On Wed, 24 Apr 2002, Geoffrey Hausheer wrote: [...]
One answer is not to test this, since it is not documented what the result will be, but the OSes certainly behave differently, and it is possible that some program takes advantage of this. I'm sure there are other similar cases, and I'd like to know (in general) what the right solution will be.
Undocumented behavior should not be tested for unless an application depends on that behavior. Our goal is not to make a clone of a specific version of Windows but to be able to run Windows applications on Unix.
Testing undocumented behavior should only be done if you know of an application that depends on this behavior, and then that application should be mentioned in the test.
I'm probably making a mountain out of a molehill, and I'll just try modifying my tests to work the way Alexandre proposes. I'm just afraid this is setting additonal obstacles for (non Wine) developers to write regression tests.

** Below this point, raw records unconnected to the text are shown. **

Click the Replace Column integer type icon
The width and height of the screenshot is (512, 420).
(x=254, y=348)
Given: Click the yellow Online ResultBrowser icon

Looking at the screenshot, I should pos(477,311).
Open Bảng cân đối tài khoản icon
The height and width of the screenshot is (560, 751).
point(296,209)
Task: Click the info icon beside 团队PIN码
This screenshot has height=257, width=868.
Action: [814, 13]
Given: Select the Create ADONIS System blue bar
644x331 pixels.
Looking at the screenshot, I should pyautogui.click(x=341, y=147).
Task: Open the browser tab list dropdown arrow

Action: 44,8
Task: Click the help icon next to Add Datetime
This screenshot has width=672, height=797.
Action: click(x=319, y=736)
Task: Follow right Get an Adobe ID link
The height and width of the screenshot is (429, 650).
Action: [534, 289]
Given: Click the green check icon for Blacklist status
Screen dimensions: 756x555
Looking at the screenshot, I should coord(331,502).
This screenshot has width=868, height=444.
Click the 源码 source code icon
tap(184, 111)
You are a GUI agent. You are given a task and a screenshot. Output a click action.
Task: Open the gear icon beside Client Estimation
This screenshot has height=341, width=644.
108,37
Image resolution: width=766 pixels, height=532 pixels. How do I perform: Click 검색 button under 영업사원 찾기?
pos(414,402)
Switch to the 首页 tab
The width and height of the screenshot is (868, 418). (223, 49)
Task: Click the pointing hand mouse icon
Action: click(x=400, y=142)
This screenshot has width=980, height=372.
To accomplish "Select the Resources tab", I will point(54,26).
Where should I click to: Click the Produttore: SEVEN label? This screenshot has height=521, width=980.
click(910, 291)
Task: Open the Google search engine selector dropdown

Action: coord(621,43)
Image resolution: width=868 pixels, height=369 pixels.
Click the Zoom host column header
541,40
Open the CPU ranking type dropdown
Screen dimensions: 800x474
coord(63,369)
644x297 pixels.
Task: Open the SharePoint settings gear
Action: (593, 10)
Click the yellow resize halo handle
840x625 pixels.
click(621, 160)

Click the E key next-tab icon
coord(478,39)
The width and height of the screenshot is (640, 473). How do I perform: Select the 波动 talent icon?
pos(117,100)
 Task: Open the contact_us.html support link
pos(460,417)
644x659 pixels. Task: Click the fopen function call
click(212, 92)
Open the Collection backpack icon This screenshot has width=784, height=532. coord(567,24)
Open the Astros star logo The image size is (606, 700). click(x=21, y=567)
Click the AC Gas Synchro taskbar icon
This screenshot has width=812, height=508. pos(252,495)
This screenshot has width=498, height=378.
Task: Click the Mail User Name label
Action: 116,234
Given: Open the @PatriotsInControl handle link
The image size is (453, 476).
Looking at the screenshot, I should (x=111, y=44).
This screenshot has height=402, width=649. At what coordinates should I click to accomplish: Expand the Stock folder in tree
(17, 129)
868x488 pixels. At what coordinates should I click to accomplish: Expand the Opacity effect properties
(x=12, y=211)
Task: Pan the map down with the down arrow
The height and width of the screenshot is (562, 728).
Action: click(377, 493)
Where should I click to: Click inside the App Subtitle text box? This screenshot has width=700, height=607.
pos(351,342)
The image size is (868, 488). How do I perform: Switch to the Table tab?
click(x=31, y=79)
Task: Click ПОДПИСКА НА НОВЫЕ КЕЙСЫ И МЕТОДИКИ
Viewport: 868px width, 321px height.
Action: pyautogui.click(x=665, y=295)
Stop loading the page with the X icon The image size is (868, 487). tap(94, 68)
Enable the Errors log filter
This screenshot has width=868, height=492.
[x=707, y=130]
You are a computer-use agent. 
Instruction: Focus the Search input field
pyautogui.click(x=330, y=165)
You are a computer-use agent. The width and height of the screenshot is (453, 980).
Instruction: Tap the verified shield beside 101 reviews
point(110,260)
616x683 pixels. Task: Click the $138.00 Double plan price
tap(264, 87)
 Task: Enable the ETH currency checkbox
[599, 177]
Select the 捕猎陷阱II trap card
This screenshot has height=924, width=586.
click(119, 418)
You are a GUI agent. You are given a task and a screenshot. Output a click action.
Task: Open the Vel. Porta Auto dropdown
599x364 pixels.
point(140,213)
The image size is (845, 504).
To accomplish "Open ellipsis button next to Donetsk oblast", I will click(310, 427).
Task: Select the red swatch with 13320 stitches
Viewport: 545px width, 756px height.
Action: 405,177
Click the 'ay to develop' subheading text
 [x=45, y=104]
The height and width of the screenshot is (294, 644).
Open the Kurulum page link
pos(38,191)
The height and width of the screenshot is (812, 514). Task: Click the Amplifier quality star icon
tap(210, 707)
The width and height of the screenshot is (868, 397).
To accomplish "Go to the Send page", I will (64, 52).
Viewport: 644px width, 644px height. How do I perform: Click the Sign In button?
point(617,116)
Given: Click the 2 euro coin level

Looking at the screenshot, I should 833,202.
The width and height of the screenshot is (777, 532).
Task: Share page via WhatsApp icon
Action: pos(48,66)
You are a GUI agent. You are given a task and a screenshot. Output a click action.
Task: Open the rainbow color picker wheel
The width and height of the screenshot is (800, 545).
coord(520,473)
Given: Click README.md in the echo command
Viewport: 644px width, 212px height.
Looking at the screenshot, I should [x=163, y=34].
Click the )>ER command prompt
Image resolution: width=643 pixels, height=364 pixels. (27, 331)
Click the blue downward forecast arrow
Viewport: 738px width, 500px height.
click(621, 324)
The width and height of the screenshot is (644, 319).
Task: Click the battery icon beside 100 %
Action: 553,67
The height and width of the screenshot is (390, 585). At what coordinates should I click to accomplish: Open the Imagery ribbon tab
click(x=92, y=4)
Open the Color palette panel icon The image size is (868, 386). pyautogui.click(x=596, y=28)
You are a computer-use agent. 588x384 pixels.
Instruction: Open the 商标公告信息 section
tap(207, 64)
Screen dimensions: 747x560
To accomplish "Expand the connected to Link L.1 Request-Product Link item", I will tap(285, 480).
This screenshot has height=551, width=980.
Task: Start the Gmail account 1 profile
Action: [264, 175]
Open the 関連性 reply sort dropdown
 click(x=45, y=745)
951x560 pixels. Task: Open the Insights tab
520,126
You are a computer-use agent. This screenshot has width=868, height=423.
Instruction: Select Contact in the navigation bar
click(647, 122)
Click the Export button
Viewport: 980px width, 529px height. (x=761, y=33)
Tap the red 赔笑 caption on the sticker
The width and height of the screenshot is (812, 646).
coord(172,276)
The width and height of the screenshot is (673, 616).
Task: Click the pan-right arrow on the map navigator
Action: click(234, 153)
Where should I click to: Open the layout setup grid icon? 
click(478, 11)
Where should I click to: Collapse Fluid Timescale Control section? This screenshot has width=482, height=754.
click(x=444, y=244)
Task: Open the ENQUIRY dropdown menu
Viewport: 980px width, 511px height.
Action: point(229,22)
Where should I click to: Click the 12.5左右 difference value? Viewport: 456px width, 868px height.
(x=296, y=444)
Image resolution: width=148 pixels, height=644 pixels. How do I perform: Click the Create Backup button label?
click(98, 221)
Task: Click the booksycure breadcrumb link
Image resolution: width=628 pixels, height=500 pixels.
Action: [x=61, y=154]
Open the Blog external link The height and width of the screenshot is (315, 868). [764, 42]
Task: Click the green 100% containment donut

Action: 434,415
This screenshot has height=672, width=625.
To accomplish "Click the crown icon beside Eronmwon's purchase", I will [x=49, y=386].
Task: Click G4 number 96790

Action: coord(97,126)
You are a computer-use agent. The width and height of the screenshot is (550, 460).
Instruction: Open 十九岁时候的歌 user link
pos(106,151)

I don't think it does. If you only have access to Win98, the only way to write a test that is sure to work on all Windows platforms is to do:
if (version==win98) { do_test(); }
As you pointed out, because Win98 behaves a given (possibly documented) way does not mean that Win95 / NT4 / Win XP are going to behave the exact same way. But if you write tests in this fashion,~ it will be pretty much impossible to detect cases where different Windows versions diverge. So the best way to deal with that is to just do the test on all platforms, and rely on people who have access to platforms to which you don't have access, to come and fix the test so that it also works on their platform. This is, after all, the open-source way.